Then, to explore the mechanism of action of propolis on wound closure, we performed a new series of scratch wound assay experiments in the presence of some well-characterized inhibitors, such as PD98059 (an ERK inhibitor, 10 µM), SB203580 (a p38 inhibitor, 20 µM), and the cell-permeant calcium chelator BAPTA-AM (30 µM).

To that end, confluent cells were scratched with or without each inhibitor, with or without 0.001% propolis, and the wound closure rate was recorded at 24 h post-wounding.

The increase of wound closure rate induced by propolis exposure was inhibited to various extents in this order: SB203580 > PD98059 > BAPTA-AM (Figure 1C).

The vehicle alone (0.1% DMSO) did not influence wound closure, in either the presence or absence of propolis (data not shown).

2.3. Propolis Chemoattractant Effect

To evaluate whether propolis influenced cell migration rates, we performed a chemotaxis assay using 0.001% propolis (v/v), the most effective concentration in inducing wound closure. The results showed that in the presence of propolis, the number of migrating cells significantly increased with respect to the control (p < 0.01). Propolis exposure also produced an effect stronger than induced by 20% PL (Figure 1D).

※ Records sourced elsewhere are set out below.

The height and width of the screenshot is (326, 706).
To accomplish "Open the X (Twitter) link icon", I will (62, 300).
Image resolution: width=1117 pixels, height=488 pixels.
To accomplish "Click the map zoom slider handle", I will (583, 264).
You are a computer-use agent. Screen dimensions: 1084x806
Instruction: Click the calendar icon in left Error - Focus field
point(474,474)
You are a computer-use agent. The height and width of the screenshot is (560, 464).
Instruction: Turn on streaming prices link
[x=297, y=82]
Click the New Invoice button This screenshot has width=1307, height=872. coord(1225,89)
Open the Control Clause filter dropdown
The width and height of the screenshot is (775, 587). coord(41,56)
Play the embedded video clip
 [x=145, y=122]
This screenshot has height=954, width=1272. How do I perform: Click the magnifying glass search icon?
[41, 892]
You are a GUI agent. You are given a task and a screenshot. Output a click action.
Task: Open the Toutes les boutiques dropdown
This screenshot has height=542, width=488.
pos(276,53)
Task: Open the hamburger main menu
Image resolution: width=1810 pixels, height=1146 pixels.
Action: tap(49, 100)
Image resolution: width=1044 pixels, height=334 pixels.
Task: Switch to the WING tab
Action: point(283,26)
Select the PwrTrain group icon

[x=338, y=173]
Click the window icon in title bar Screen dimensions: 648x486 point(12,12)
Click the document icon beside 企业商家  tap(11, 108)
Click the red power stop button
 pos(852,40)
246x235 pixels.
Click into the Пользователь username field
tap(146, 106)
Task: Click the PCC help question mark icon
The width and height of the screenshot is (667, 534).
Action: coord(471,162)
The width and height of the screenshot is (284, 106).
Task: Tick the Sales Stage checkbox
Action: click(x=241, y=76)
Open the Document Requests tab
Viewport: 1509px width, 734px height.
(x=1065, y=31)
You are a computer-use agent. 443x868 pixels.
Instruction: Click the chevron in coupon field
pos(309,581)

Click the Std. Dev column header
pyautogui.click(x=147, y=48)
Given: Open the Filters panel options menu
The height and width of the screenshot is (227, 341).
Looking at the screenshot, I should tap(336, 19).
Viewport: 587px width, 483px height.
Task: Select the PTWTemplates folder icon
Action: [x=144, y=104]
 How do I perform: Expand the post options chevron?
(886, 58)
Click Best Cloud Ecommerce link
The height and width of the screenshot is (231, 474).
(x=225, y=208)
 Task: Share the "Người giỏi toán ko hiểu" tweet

2.4. Aquaporins (AQPs) Expression upon Propolis Exposure

Aquaporins (AQPs) are integral membrane proteins; they act as channels in the water transfer across the plasma membrane, playing a central role in skin hydration [8,9]. Therefore, we decided to quantify the basal expression of some AQPs and the variation after propolis exposure, by means of qPCR data.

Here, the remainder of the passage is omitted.